This pitcher model, designed by Edward C. Moore for the Paris Exposition of 1878, is one of Tiffany's most important and seminal designs in the Japanesque style. The nature-based motifs, the integration of the form and the ornament, and the painterly use of colored alloys all combine to make the pitcher a "vocabulary" piece of Moore's distinctive style. As John Loring has written, "Moore's magnificent Japanesque wares [in the Paris Exposition] were the pinnacle of his achievement and remain the greatest works in the history of American silver" (John Loring, Magnificent Tiffany Silver, 2001, p. 30; see also p. 38 for an archival photograph of this pitcher model, circa 1878 ).

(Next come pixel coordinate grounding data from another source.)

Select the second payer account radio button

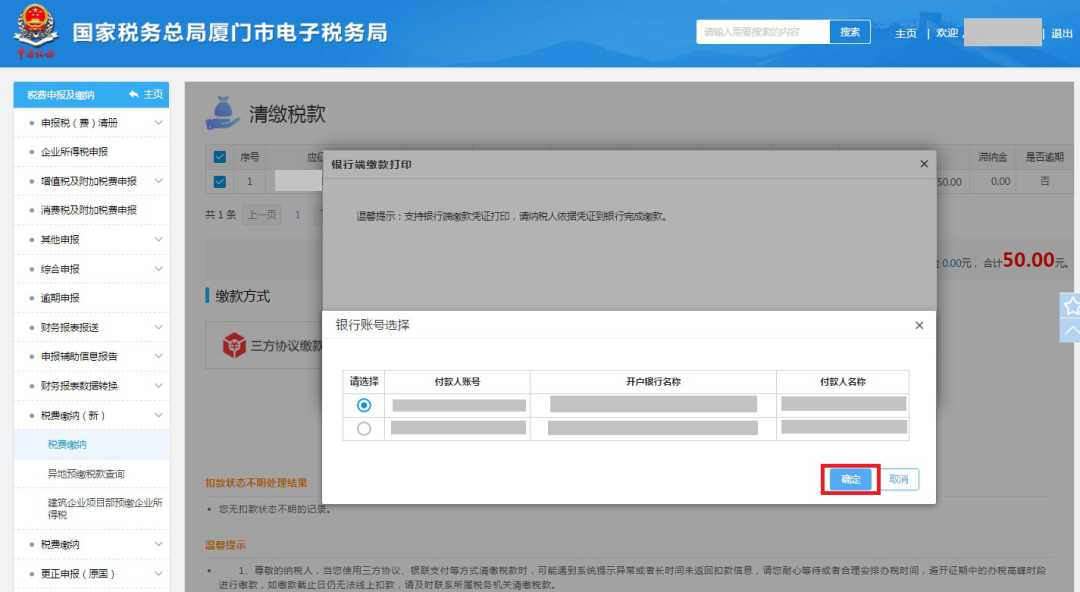point(362,427)
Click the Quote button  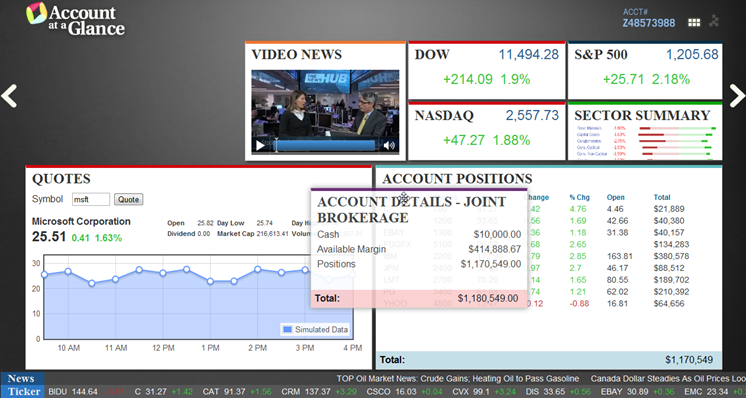128,200
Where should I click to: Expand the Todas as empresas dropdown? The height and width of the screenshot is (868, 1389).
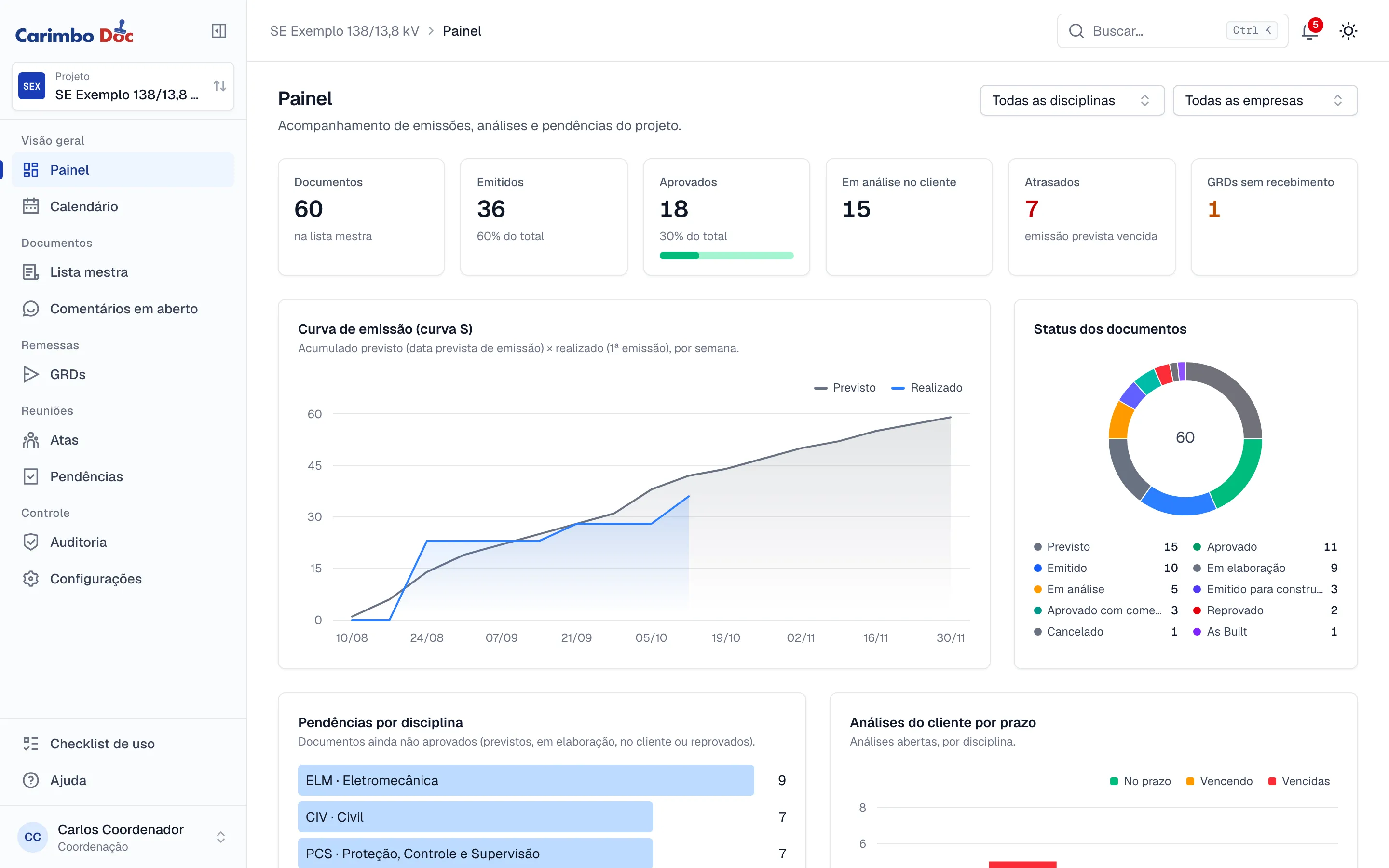1265,100
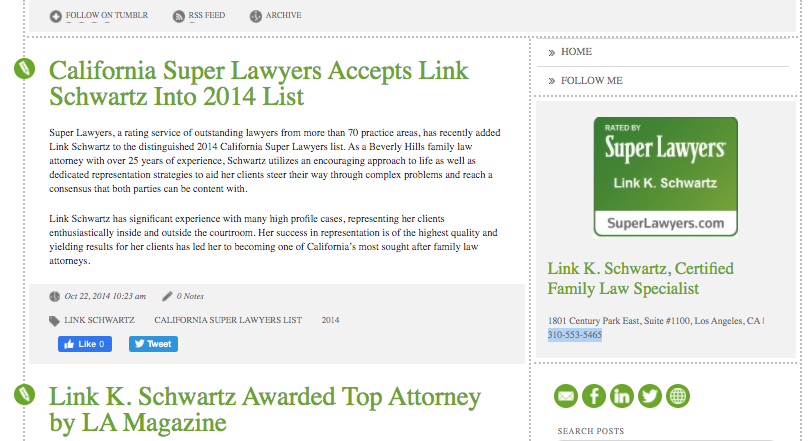This screenshot has height=441, width=810.
Task: Click the green pencil icon beside LA Magazine post
Action: [x=24, y=394]
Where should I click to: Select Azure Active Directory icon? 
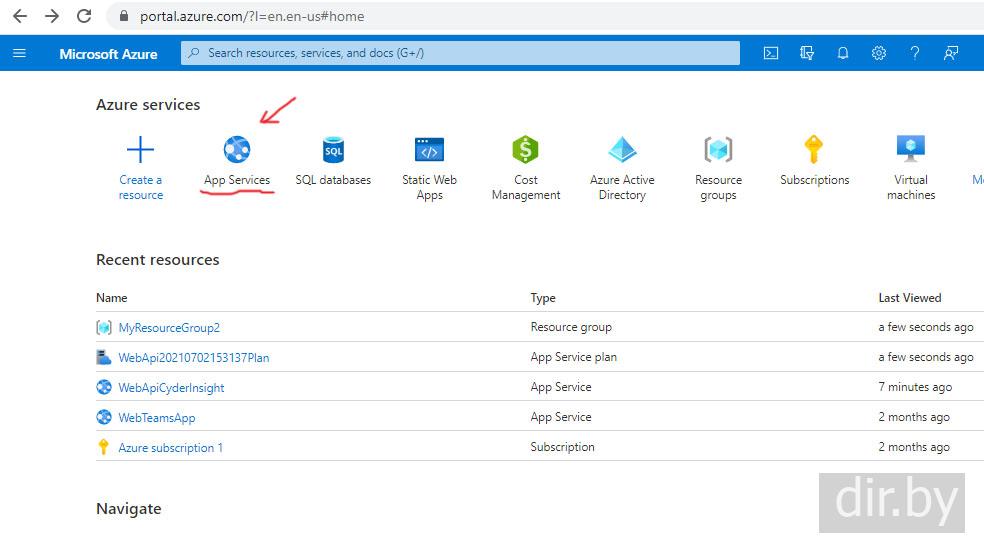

A woodcut of this pitcher design was published in the glowing review of Tiffany's exhibit at the Paris Exposition, written by French critic Emile Bergerat (illustrated here). Two designs for the decoration of pitcher #5051 survive in the Tiffany Archives (illustrated in the auction catalogues for Christie's New York, Tiffany: Innovation in American Design, December 10, 1998, p. 90, and Christie's South Kensington, Ken Hill, September 13, 1999, p.38).
Other pitchers of this model are in the collections of the Musée d'Orsay, Paris, and the Art Institute of Chicago. Examples at auction were sold at Christie's South Kensington, September 13, 1999, lot 114, and at Christie's New York, on December 10, 1998, lot 311, June 18, 1998, lot 75, and June 19, 1996, lot 50.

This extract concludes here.